Şengal'deki kadın gazeteciler: Hakikati duyurmaya devam edeceğiz

12:09

Jinda Asmen/JINHA

ŞENGAL - Muhalif televizyon ve radyoların kapatılmasına tepki gösteren Şengal'deki özgür basın kadın çalışanları, baskılara inat hakikati duyurmaya devam edeceklerinin altını çizerek, "Bizler sonuna kadar halkımızın yanındayız ve onların sesi olmayı sürdüreceğiz" dedi.

Federal Kürdistan Bölgesi'nin Şengal kentindeki kadın basın çalışanları, Türkiye'de özgür basın üzerinde yaşanan baskılar ile muhalif televizyon ve radyoların kapatılmasına yönelik değerlendirmelerde bulundu. Çıra TV çalışanlarından Pakize Xelil, muhalif basına yönelik baskıların temelinde hakikatin gizlenmek istendiği amacının yattığını söyleyerek, "Med Nuçe de kapatıldı. Bu Türkiye devleti ve Avrupa tarafından bilinçli yapılıyor. Her zaman olduğu gibi Kürtlerin sesini kesmek istiyorlar. Avrupa kendini insan hakları savunucusu gibi gösteriyor ancak diğer yandan Kürt halkının sesi Med Nuçe'yi karartılar" diye belirtti.

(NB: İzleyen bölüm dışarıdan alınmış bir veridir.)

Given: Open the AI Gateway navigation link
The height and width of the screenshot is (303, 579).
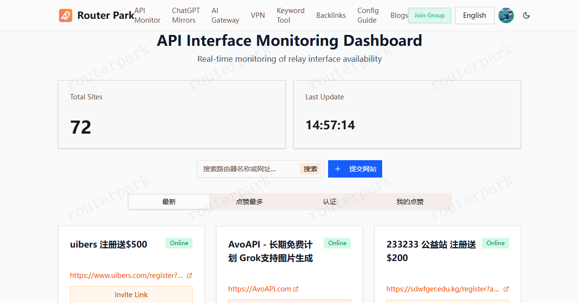Looking at the screenshot, I should point(225,15).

'Baskılara inat hakikati duyurmaya devam edeceğiz'

Tüm dünyanın yaşanan bu hukuksuzluk karşısında sessizliğini koruduğunu belirten Pakize, sözlerine şöyle devam etti: "Egemen sistem her zaman doğruları dile getiren basına saldırır. Bu nedenle özgür basını savunan herkes bu baskılara karşı ses çıkarmalı. Şengal'deki kadın basın çalışanları olarak her türlü baskıları kınıyoruz. Nerede olursak olalım bu baskılara karşı sesimizi çıkarmaya devam edeceğiz. Baskılara inat hakikati tüm dünyaya duyurmaya devam edeceğiz. Bizler kapatılan tüm televizyon ve radyoların arkasındayız. Hiçbir zaman yalnız olmadıklarını bilmelidirler. Bizler sonuna kadar halkımızın yanındayız ve onların sesi olmayı sürdüreceğiz. Her zaman özgür basın çizgisinde yürüyeceğiz."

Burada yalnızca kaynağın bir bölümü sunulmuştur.